**Problem statement:** Could you copy exactly the lines from the one containing "Click the 'водные границы' answer field" through the last line of the records, leaving out every picture?

Dataset records:
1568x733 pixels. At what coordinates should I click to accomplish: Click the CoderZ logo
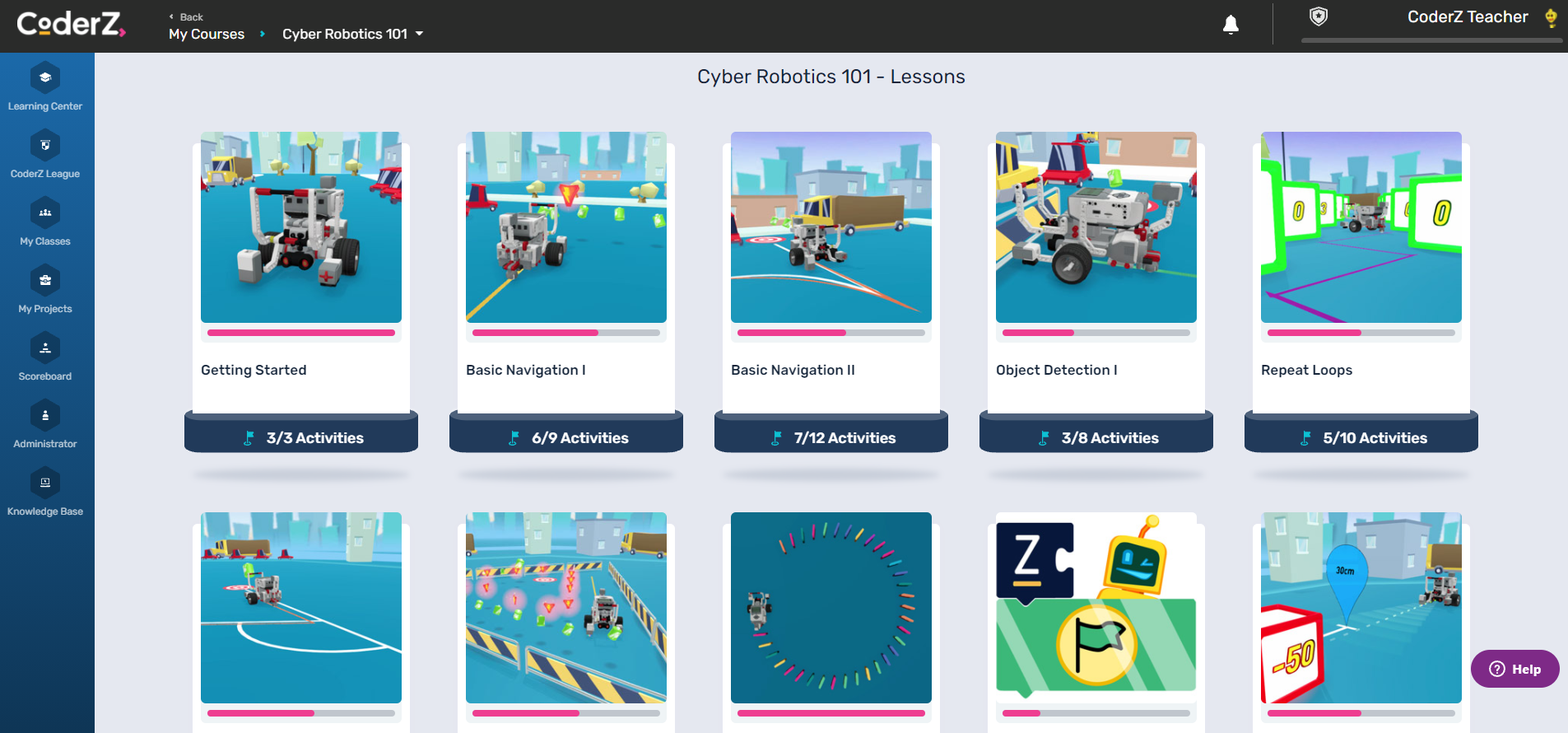click(72, 24)
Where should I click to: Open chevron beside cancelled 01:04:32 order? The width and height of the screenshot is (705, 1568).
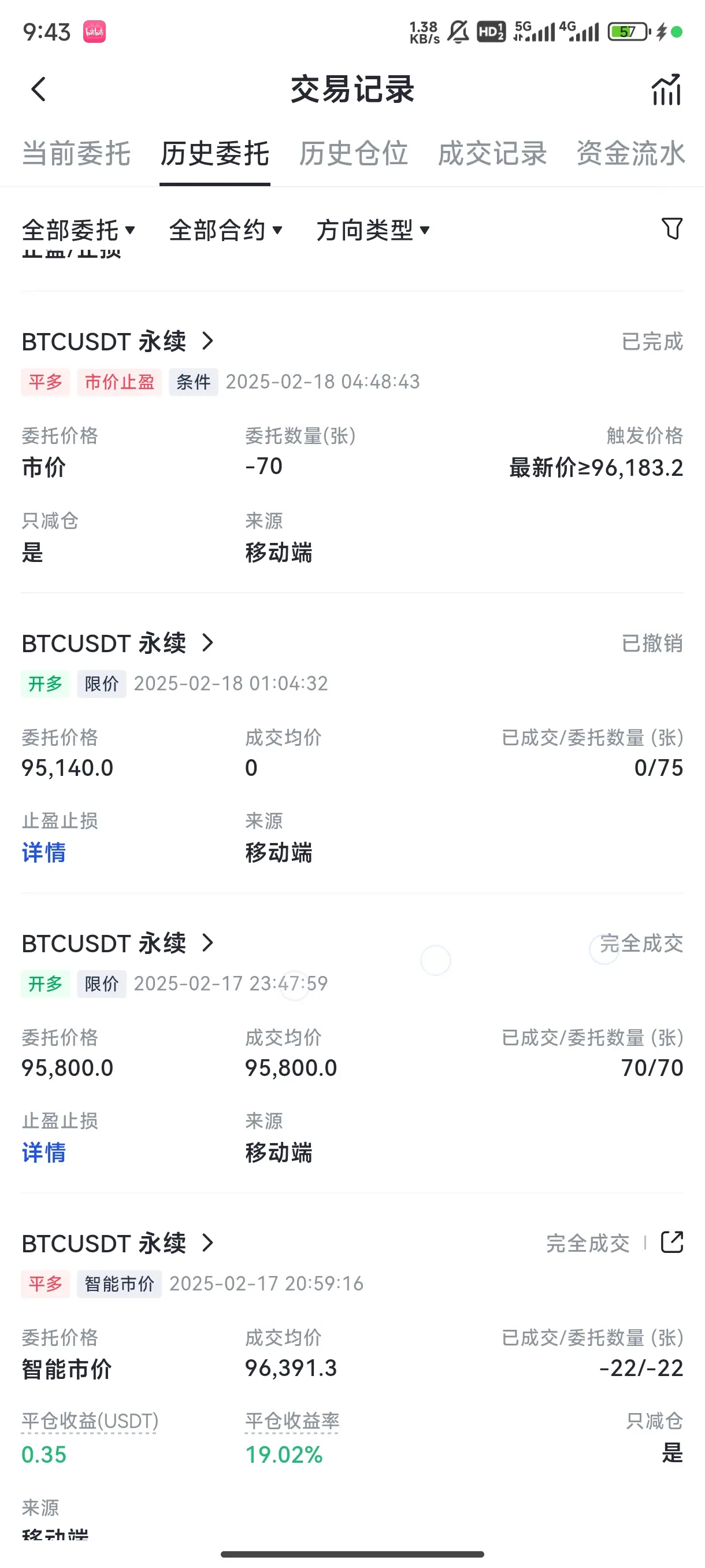tap(207, 643)
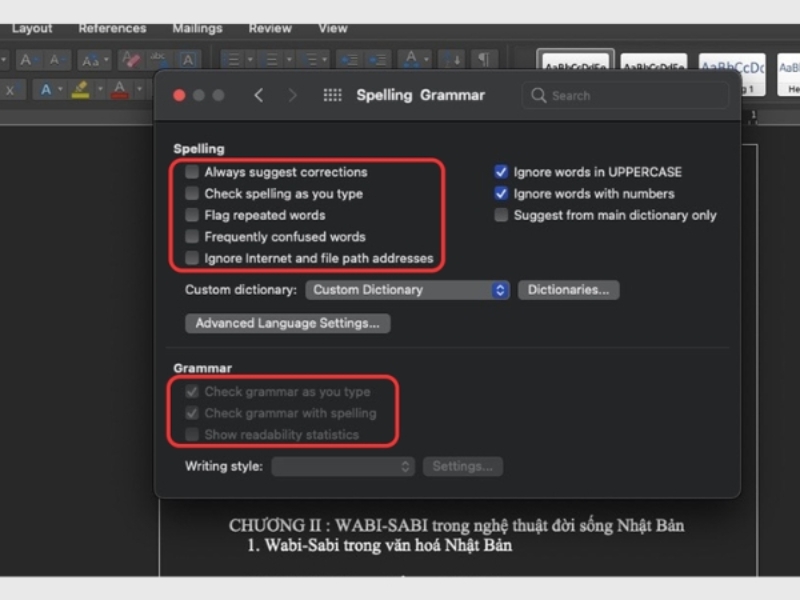
Task: Tick the Flag repeated words checkbox
Action: click(192, 215)
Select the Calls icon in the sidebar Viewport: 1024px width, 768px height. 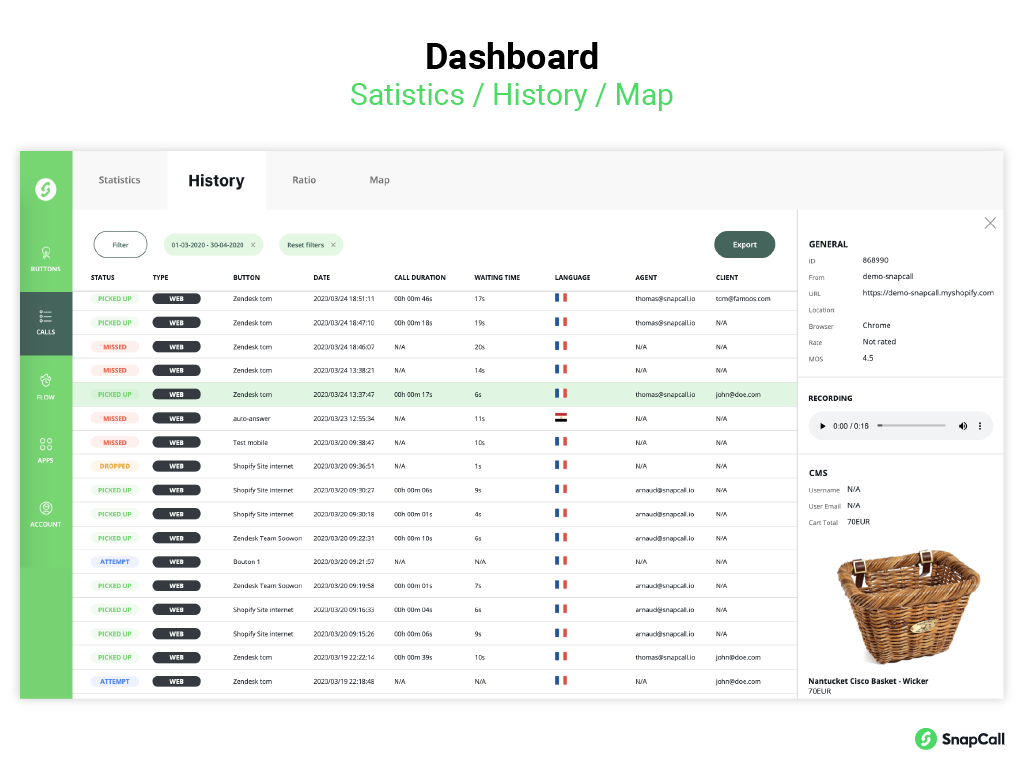tap(45, 316)
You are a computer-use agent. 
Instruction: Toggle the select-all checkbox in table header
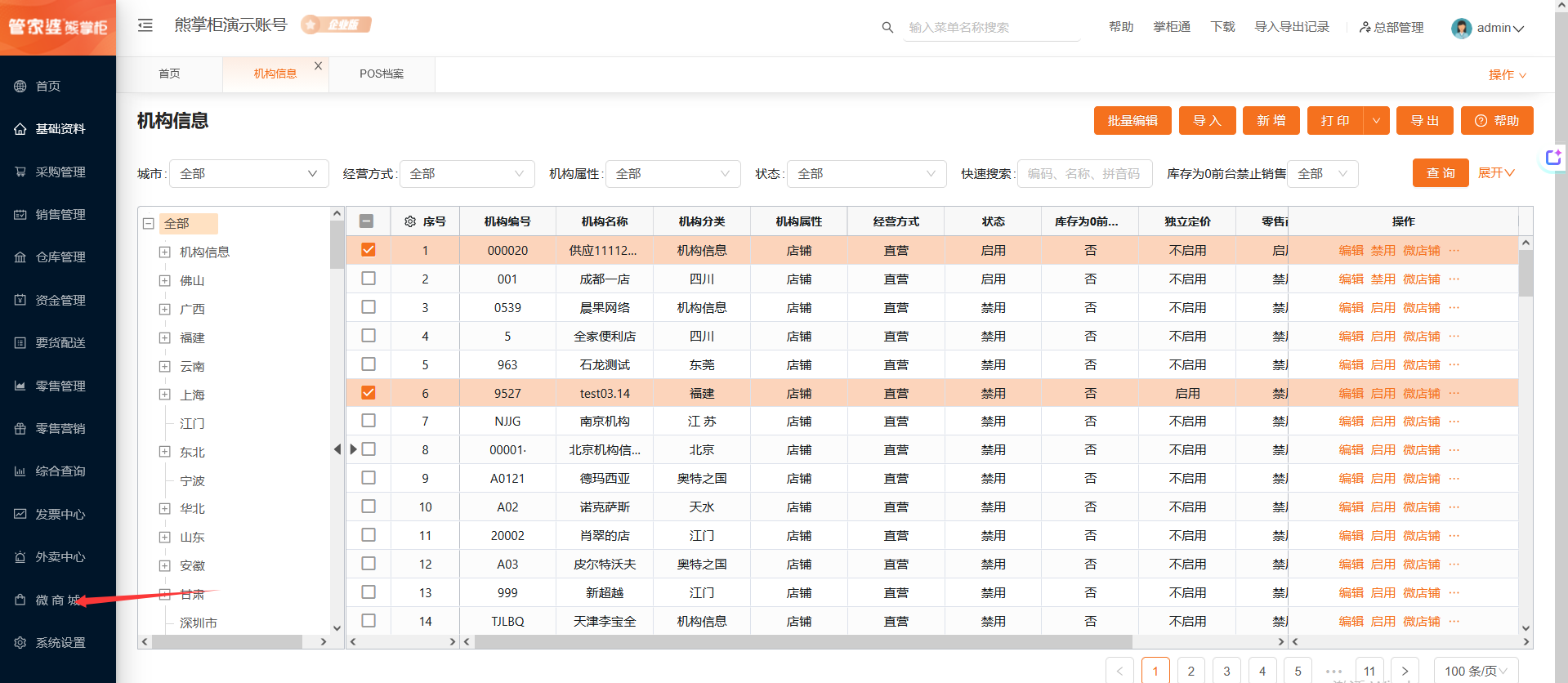coord(367,221)
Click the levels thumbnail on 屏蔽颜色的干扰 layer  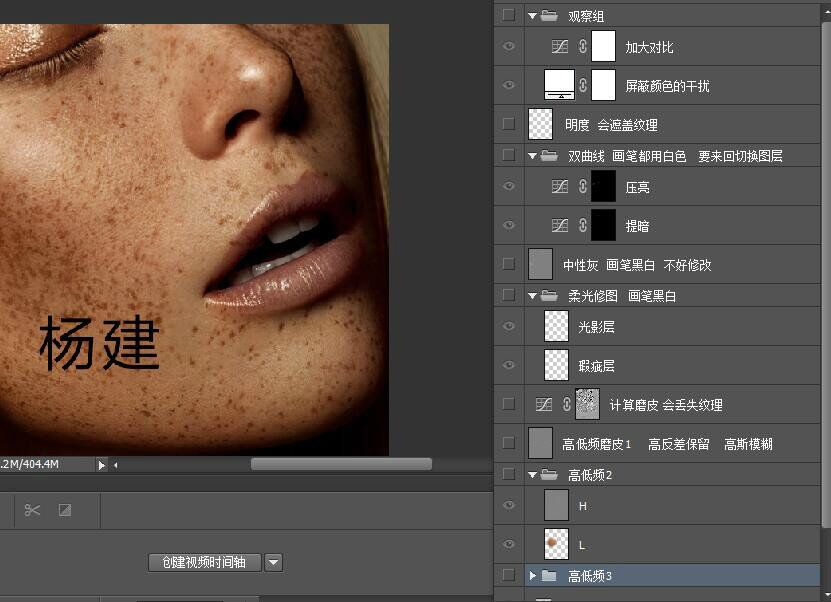(559, 85)
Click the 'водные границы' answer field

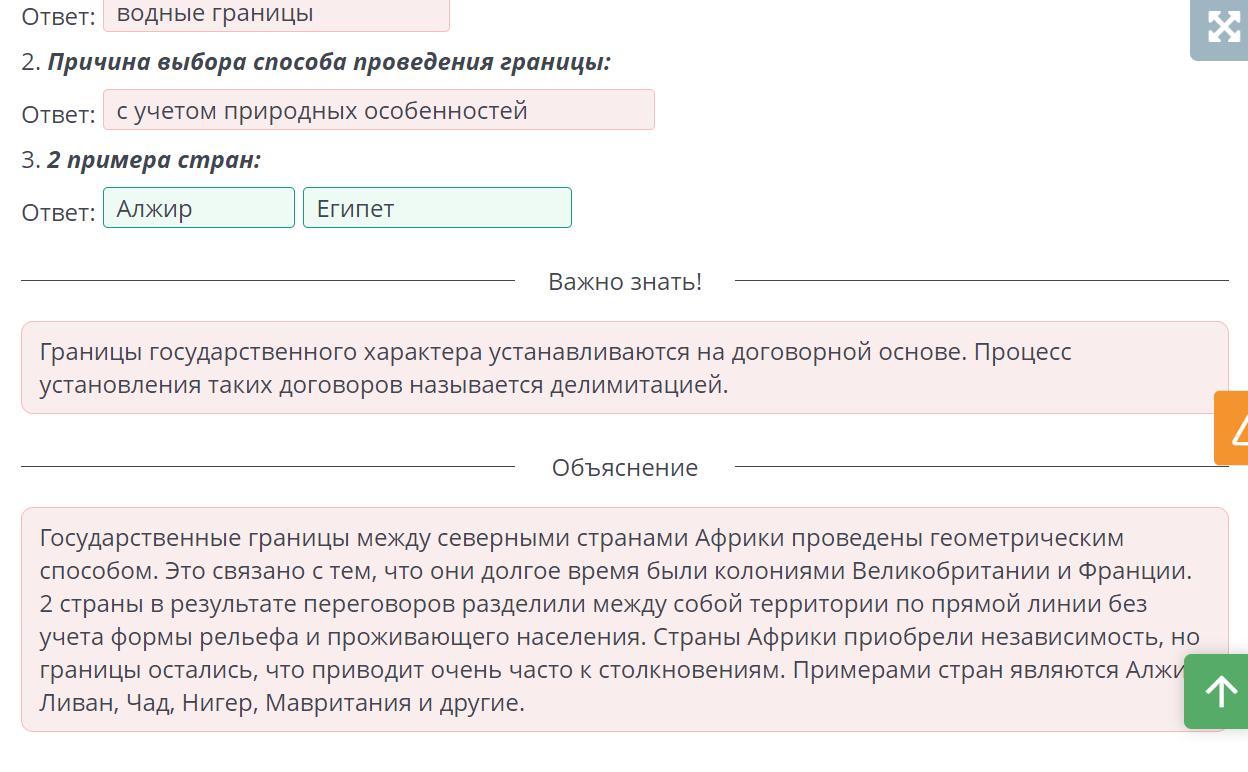click(276, 14)
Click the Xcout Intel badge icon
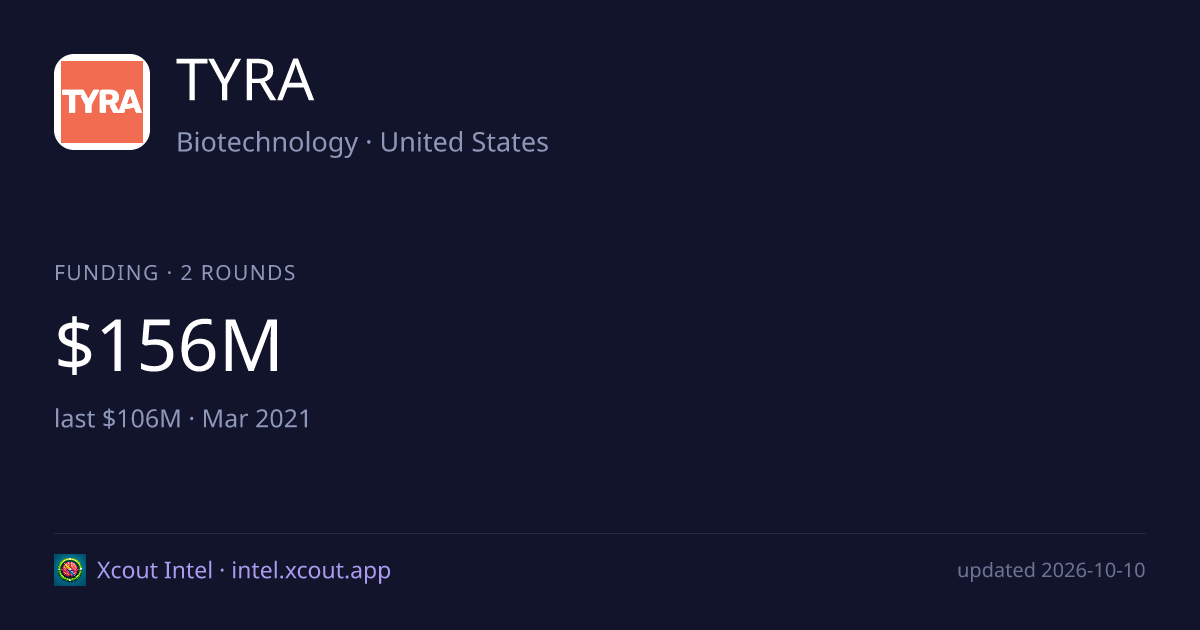 pyautogui.click(x=70, y=570)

**Task answer:**
Click the 'водные границы' answer field

click(276, 14)
Click the Xcout Intel badge icon
 pyautogui.click(x=70, y=570)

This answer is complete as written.